Franky spent the last year in Honduras, working construction and spending time with his mom. During the year, Franky spoke on the phone with his kids in the States. Though initially content to be back with his mother in his home country, the sound of his children’s voices soon stirred paternal instincts within Franky. It pained him that he could not be there to comfort his kids when they were sick. He also struggled to explain to his eight year old son why he left. All that he managed to say was that he had to leave for a while, but would be back soon.

Now, Franky is traveling north again to try to make it back to San Antonio, to his son. He was already deported once from the state of Tabasco on this attempt to make it to the north. As soon as he and his friend reached the Honduras border, they boarded another bus and began the journey again.
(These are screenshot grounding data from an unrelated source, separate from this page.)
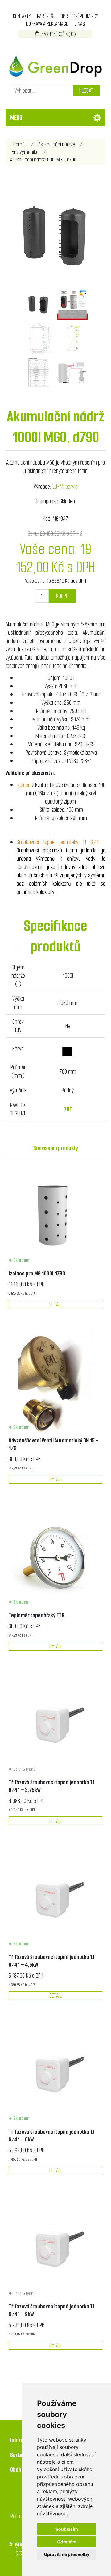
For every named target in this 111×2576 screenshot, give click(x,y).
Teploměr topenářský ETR (36, 1615)
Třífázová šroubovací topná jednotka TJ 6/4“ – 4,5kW (51, 1960)
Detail (55, 1304)
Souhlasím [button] (67, 2529)
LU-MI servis (65, 487)
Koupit (62, 596)
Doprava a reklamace (47, 23)
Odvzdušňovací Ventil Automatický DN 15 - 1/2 (53, 1444)
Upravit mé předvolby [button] (66, 2554)
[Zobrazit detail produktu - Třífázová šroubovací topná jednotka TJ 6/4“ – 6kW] (55, 2074)
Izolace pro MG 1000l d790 (37, 1273)
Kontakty (22, 16)
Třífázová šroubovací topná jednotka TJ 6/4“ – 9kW (51, 2310)
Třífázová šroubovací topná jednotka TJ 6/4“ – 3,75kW (51, 1786)
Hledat (86, 90)
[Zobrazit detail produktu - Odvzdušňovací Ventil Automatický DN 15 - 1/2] (55, 1383)
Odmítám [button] (66, 2541)
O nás (79, 23)
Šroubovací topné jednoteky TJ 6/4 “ (61, 842)
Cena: (33, 533)
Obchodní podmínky (79, 16)
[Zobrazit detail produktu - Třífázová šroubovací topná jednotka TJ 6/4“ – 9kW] (55, 2249)
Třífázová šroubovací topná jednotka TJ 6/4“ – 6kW (51, 2135)
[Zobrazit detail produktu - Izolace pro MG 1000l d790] (55, 1216)
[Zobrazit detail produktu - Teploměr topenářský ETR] (55, 1558)
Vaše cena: (35, 581)
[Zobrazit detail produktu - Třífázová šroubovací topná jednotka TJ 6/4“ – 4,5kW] (55, 1900)
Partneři (45, 16)
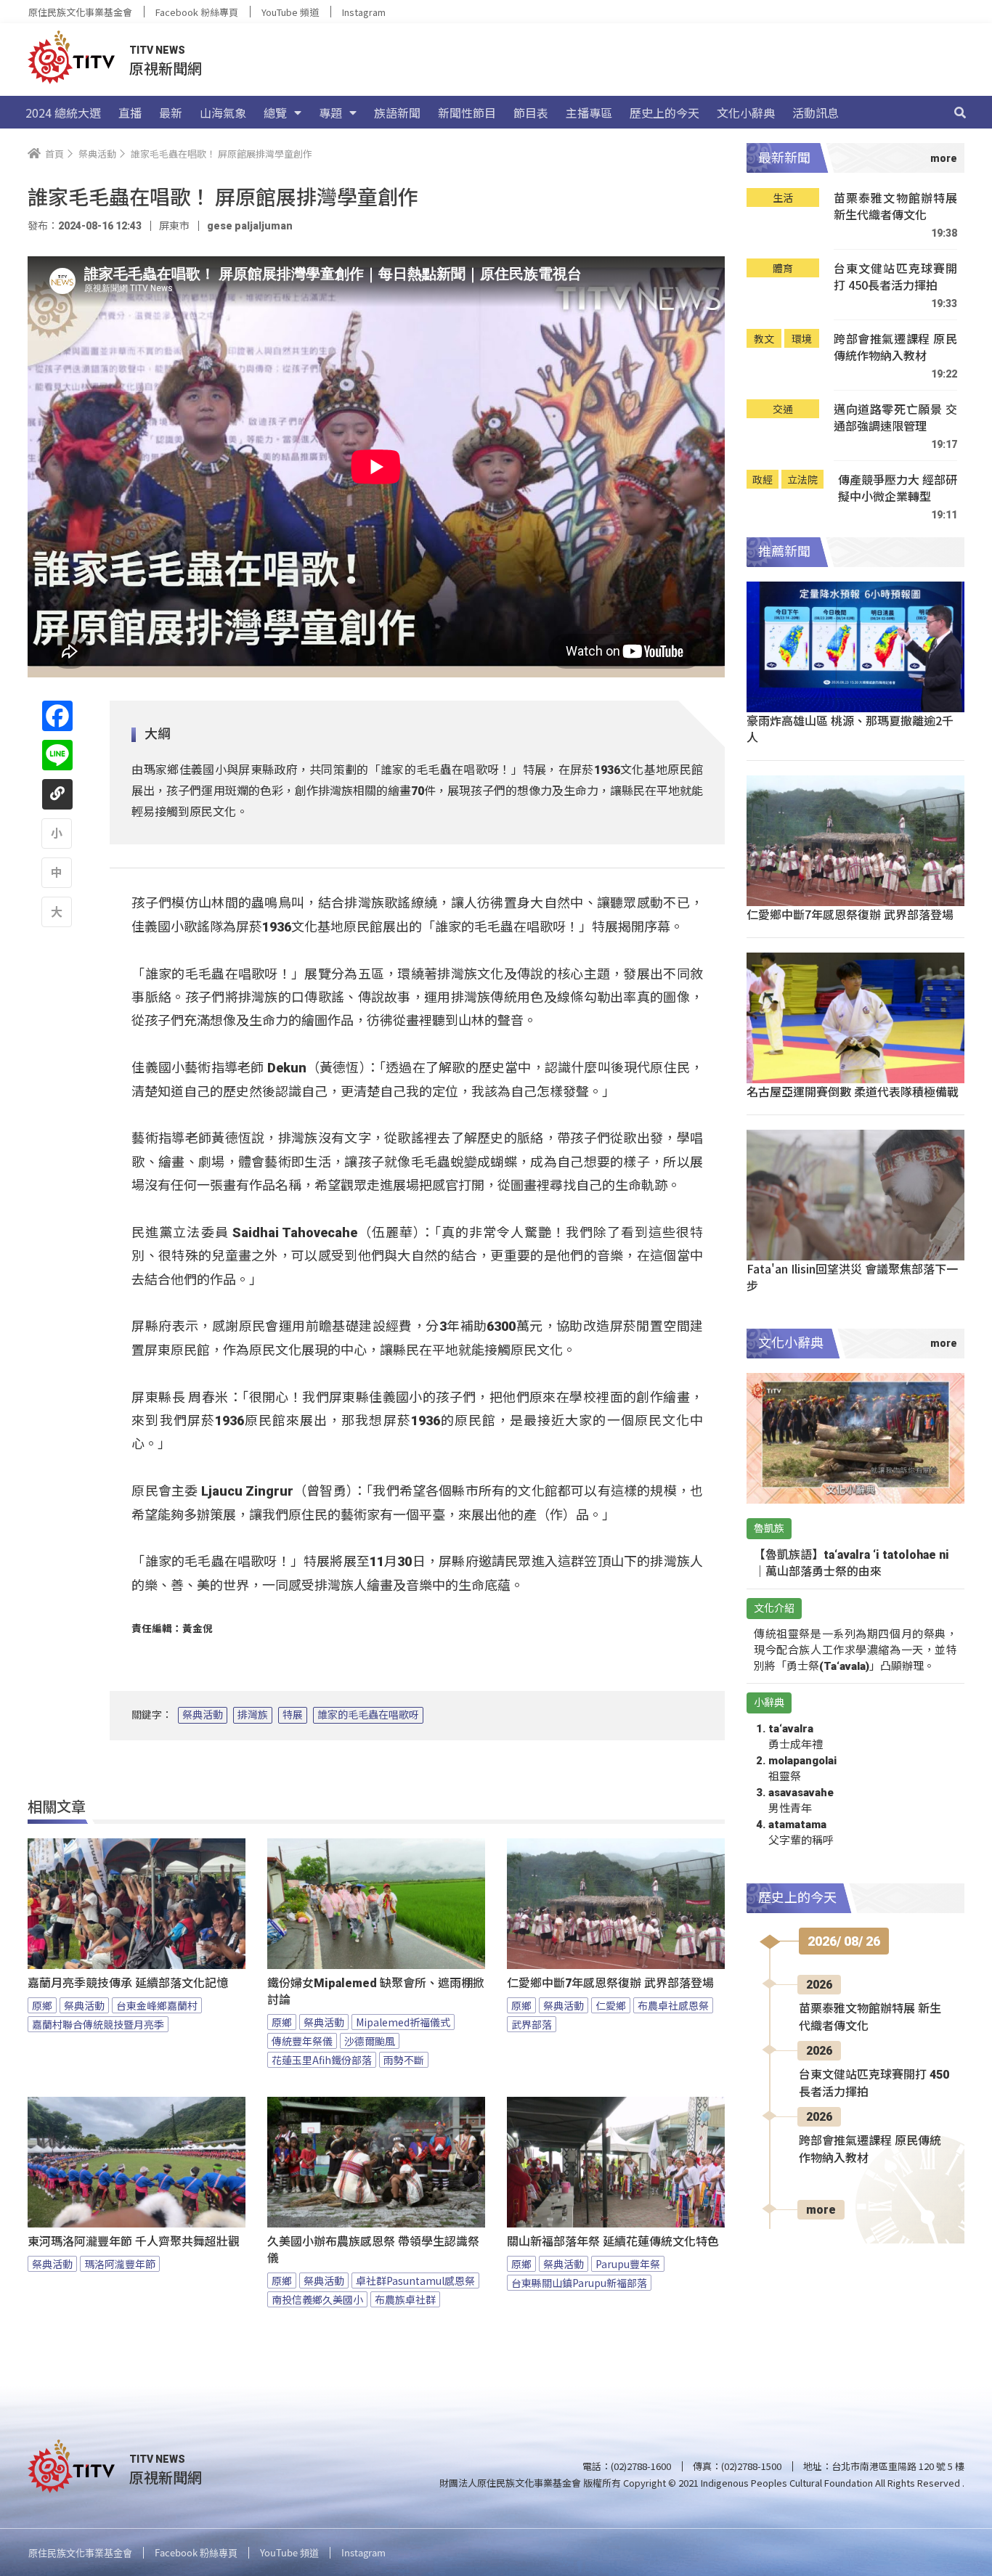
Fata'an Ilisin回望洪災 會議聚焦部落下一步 (852, 1277)
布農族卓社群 (405, 2299)
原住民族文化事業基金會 (80, 12)
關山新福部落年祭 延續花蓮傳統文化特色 (613, 2242)
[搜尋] (960, 112)
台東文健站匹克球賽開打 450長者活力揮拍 (895, 277)
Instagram (364, 12)
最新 (170, 112)
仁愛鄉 (610, 2005)
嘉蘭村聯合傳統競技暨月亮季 (98, 2024)
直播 (130, 112)
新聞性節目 (467, 112)
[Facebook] (57, 716)
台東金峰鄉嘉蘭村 (157, 2005)
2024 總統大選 (63, 112)
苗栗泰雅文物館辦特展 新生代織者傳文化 (895, 206)
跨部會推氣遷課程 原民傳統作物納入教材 (895, 347)
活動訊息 (815, 112)
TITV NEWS (157, 50)
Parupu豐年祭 (627, 2264)
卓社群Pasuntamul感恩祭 (415, 2280)
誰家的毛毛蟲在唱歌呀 (368, 1715)
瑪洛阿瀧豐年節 (119, 2264)
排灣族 (252, 1715)
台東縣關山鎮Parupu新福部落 (579, 2282)
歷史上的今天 (664, 112)
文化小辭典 (746, 112)
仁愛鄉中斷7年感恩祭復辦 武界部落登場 (610, 1983)
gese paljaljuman (250, 226)
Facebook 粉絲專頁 (196, 12)
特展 (292, 1715)
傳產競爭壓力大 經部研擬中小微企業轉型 (897, 488)
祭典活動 (202, 1715)
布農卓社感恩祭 (673, 2005)
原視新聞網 (165, 67)
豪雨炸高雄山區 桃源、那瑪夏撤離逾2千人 (850, 729)
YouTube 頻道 (290, 12)
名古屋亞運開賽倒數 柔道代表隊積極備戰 (853, 1091)
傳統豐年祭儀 (302, 2041)
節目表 (530, 112)
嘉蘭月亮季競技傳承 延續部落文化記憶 (128, 1983)
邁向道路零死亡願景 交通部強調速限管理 (895, 418)
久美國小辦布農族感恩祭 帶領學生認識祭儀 (373, 2250)
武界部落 (531, 2024)
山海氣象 (223, 112)
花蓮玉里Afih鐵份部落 (322, 2060)
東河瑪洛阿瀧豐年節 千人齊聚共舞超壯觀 (134, 2242)
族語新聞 (397, 112)
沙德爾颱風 (369, 2041)
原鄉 (42, 2005)
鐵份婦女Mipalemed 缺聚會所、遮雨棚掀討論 (375, 1991)
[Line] (57, 755)
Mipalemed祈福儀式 (403, 2022)
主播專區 (589, 112)
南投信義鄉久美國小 (317, 2299)
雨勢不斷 (403, 2060)
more (821, 2210)
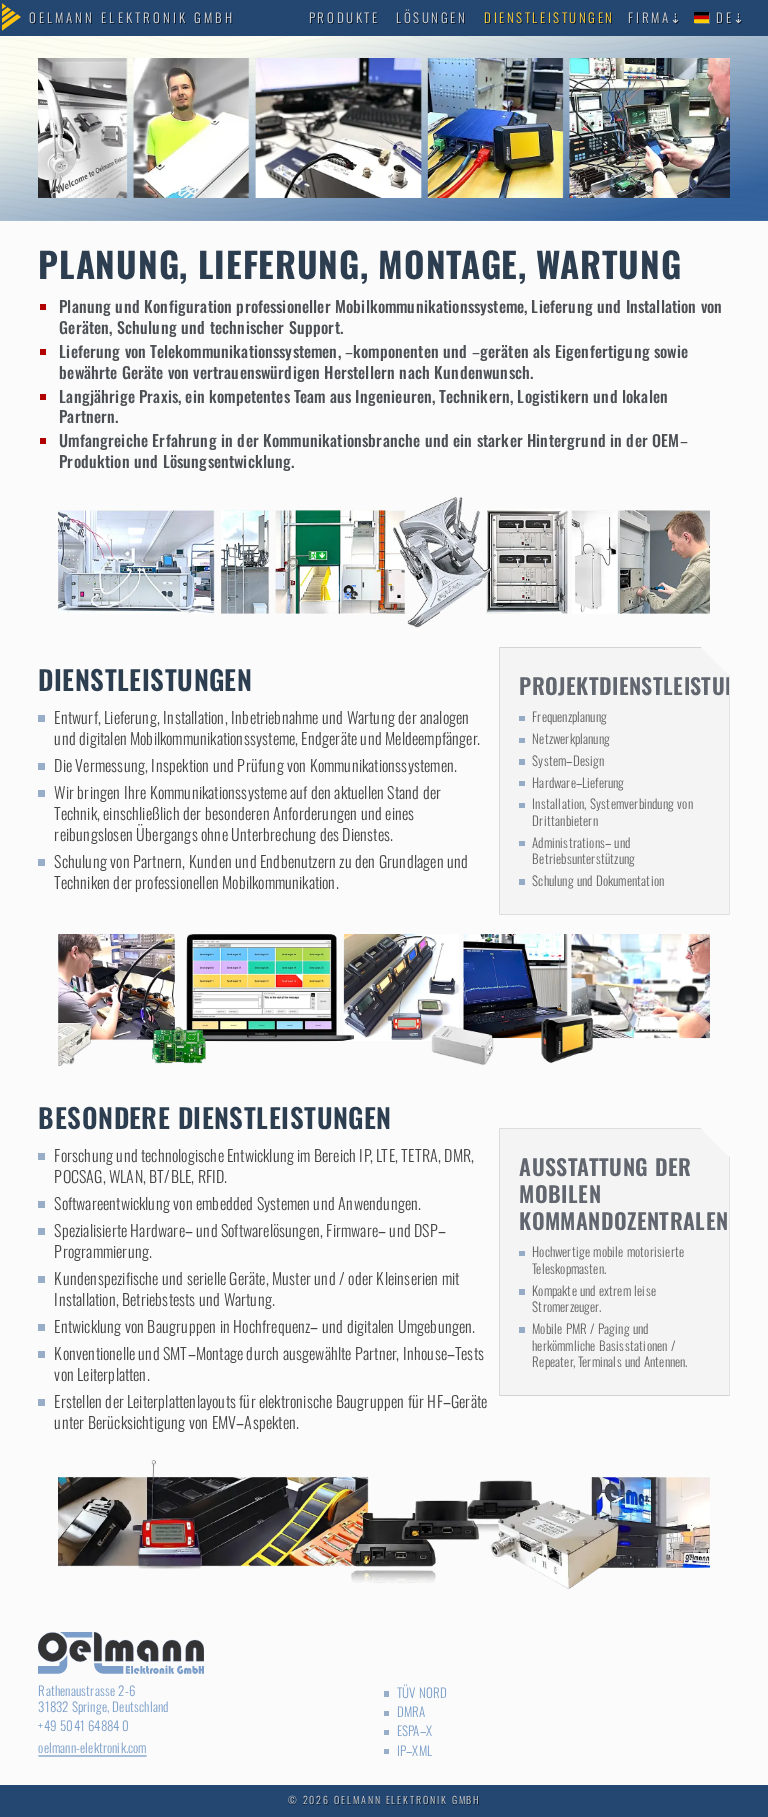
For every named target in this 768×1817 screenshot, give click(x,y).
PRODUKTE (344, 17)
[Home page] (132, 18)
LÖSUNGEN (431, 17)
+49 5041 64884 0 (83, 1725)
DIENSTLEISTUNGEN (549, 17)
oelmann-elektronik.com (92, 1747)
He knows he’s not guaranteed to make it back to the United States, but he’s hopeful. He’s made it twice, and already on this journey he’s made it through the perils of Chiapas and other southern states. He prays he’ll make it again, so his son no longer has to ask why his dad is not present at school events when all the other kids’ fathers are.


Talking to Franky was refreshing. Franky was kind, outgoing and full of life. I was sad to see him leave after spending time with him for several days. I told Franky good-bye and wished him luck on his journey. Franky looked at me and said, “Remember, Go Spurs Go!” Little did he know, “Go Spurs Go” was a code my parents use to tell me “I Love You.” They began using this phrase when I was in fifth grade, knowing that I would be embarrassed if they told me they loved me in front of my friends. Thinking back to this, Franky’s words took on a new meaning. I looked back at Franky, and with a smile on my face, replied “Go Spurs Go!”